585 hours of 24kHz English speech audio form this multi-speaker corpus derived from LibriVox audiobooks and Project Gutenberg texts. Heiga Zen and Google Speech/Brain team members prepared the dataset specifically for TTS research. The dataset card was last updated in February 2024.
25,900 audio samples totaling 100 hours of Vietnamese speech data, originally released by FPT Corporation in 2018. This is an unofficial mirror hosted by 'doof-ferb' after the official link became inactive. The data has been pre-processed to remove non-sense strings and four files missing transcriptions.
This repository aggregates multiple datasets specialized for Optical Music Recognition (OMR), curated by user apacha and updated through April 2024. It provides a centralized resource for music scores and annotations used in Music Information Retrieval (MIR) research.
Los Angeles MIDI Dataset is a collection of MIDI files for music information retrieval and AI purposes, described as a state-of-the-art kilo-scale resource. It was created by projectlosangeles and was last updated in February 2024.
Five questions used for one-on-one interviews with music artist participants in the Centering Donor Consent research study. The document was authored by Itza Carbajal and harvested from the Texas Data Repository to Dataverse. It was last updated on March 18, 2024.
A talk presented at the Society for the Study of the Indigenous Languages of the Americas meeting in Boston, Massachusetts. The dataset likely contains audio recordings or analyses of tones in the Tataltepec variety of Chatino, an indigenous language. It was contributed by J. Ryan Sullivant and last updated on March 18, 2024.

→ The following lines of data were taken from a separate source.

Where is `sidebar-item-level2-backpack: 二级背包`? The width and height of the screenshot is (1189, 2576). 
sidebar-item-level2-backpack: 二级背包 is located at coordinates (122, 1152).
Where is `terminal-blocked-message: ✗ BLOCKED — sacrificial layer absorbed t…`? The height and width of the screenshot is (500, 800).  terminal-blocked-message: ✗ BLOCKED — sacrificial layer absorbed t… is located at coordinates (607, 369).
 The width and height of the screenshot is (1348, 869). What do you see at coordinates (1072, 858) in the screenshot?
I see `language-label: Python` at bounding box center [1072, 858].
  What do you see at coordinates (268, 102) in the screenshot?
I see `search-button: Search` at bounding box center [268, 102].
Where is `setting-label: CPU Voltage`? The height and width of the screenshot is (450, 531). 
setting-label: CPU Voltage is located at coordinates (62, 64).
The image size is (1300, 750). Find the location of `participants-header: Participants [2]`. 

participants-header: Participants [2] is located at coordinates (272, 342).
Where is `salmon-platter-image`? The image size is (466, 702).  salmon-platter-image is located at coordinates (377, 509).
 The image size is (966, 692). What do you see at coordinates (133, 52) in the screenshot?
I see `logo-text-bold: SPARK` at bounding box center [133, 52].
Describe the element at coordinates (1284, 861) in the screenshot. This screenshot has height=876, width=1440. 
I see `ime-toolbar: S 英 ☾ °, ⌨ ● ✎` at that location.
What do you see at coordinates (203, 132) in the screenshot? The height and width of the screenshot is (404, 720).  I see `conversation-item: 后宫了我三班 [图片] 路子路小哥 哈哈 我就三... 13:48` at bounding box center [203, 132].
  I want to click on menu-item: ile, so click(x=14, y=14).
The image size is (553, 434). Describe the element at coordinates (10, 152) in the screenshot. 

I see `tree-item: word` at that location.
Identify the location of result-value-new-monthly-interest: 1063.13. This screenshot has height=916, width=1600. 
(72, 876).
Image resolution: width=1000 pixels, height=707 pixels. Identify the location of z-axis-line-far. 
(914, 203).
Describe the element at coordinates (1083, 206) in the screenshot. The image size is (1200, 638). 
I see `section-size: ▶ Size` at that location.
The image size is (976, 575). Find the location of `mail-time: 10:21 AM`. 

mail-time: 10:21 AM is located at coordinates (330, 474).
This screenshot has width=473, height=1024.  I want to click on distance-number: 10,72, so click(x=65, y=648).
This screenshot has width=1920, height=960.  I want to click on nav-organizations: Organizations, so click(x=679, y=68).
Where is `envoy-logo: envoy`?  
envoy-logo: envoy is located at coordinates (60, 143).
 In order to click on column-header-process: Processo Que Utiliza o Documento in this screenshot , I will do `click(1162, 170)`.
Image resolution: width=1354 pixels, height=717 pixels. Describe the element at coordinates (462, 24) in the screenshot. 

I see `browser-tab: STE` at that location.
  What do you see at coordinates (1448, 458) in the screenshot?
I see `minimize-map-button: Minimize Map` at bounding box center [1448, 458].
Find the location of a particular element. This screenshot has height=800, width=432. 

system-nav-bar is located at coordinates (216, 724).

AniSpeech is a continually expanding collection of captioned anime voices provided by ShoukanLabs. The dataset is separated by language and is automatically updated as more audio is labeled. The last recorded update was on 2024-01-29.
ESC-50 contains 2,000 environmental audio recordings organized into 50 semantic categories, created by Karol Piczak in 2015. Each recording is a 5-second clip extracted from the Freesound project, covering animal sounds, natural soundscapes, and domestic noises.
This dataset contains 10-second audio chunks extracted from Farsi-language YouTube videos. Thesegments designed for speech processing tasks such as automatic speech recognition, speaker identification, or language modeling. The data is likely raw audio waveforms or spectrograms, suitable for training models on Persian speech patterns.
Dolly 15K Pirate Speech contains text responses transformed into a pirate tone of voice using the 'arrr' Python library. The dataset is intended for writing style transfer experiments, based on an article about fine-tuning language models. It was created by author TeeZee and last updated in February 2024.
Common Voice Romanian Speech Synthesis is a dataset hosted on HuggingFace by user VladS159, last updated on 2024-02-26. The dataset likely contains audio recordings and associated metadata for Romanian speech synthesis tasks. Its specific size, format, and detailed content require verification after download.
Composed of a Chinese Mandarin speech corpus featuring recordings from 400 speakers representing various accent regions across China. The audio was captured in quiet indoor settings using high-fidelity microphones and is provided at a 16kHz sampling rate with manual transcriptions.
85 hours of emotion-neutral Mandarin speech recordings from 218 native speakers, comprising 88,035 utterances. The corpus is designed for training multi-speaker Text-to-Speech systems and includes auxiliary speaker attributes such as gender, age group, and native accent labels.